Start of RECORDS FOR PROCESSING

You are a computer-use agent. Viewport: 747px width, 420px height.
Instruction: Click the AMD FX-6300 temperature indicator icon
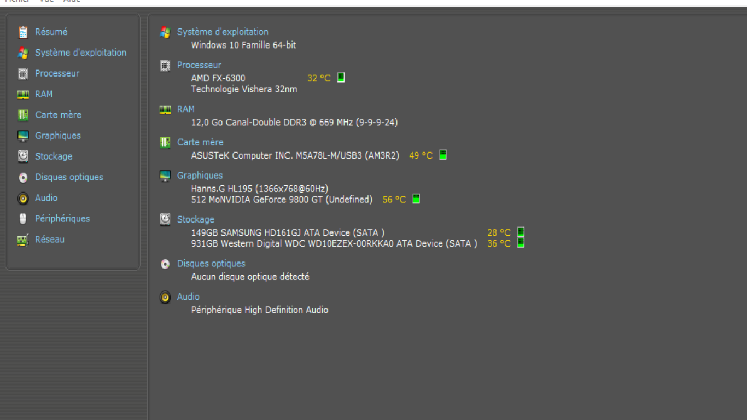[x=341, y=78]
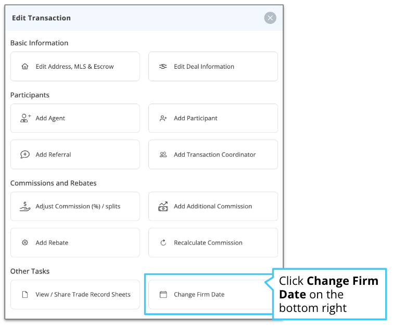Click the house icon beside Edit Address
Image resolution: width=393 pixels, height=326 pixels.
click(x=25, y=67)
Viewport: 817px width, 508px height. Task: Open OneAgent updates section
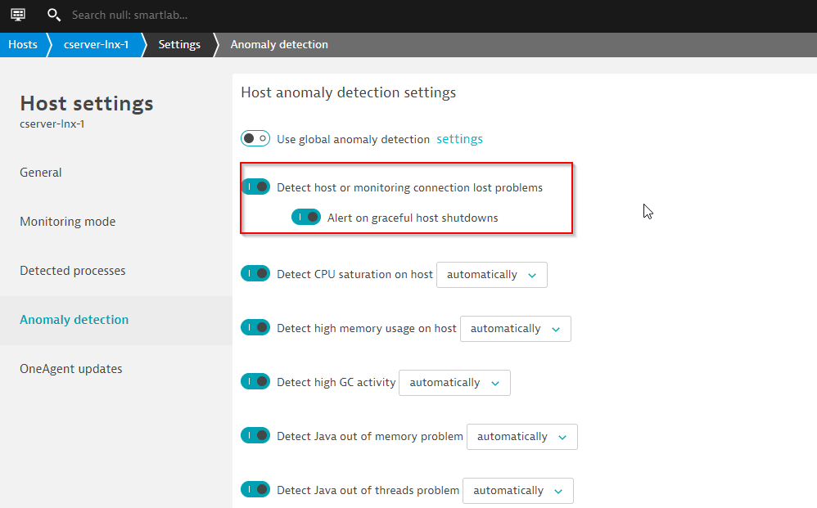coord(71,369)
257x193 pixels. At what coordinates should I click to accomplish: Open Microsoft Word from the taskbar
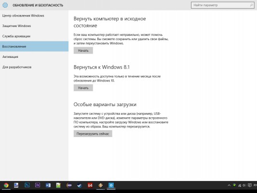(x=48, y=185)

End of RECORDS FOR PROCESSING
Start of RECORDS FOR PROCESSING

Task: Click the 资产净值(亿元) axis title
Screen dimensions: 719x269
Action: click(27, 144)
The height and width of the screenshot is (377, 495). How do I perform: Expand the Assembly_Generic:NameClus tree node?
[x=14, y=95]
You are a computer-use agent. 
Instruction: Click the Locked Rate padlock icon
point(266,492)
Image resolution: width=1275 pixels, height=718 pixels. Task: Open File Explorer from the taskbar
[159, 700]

End of RECORDS FOR PROCESSING
Start of RECORDS FOR PROCESSING

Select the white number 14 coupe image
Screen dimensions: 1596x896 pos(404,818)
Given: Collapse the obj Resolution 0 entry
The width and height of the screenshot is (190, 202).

End of RECORDS FOR PROCESSING

TASK DETAILS
Lines holding the word "computer" are the answer; copy each one from the records above.

ANSWER BELOW
You are a computer-use agent. Viewport: 747px width, 420px height.
You are a computer-use agent. 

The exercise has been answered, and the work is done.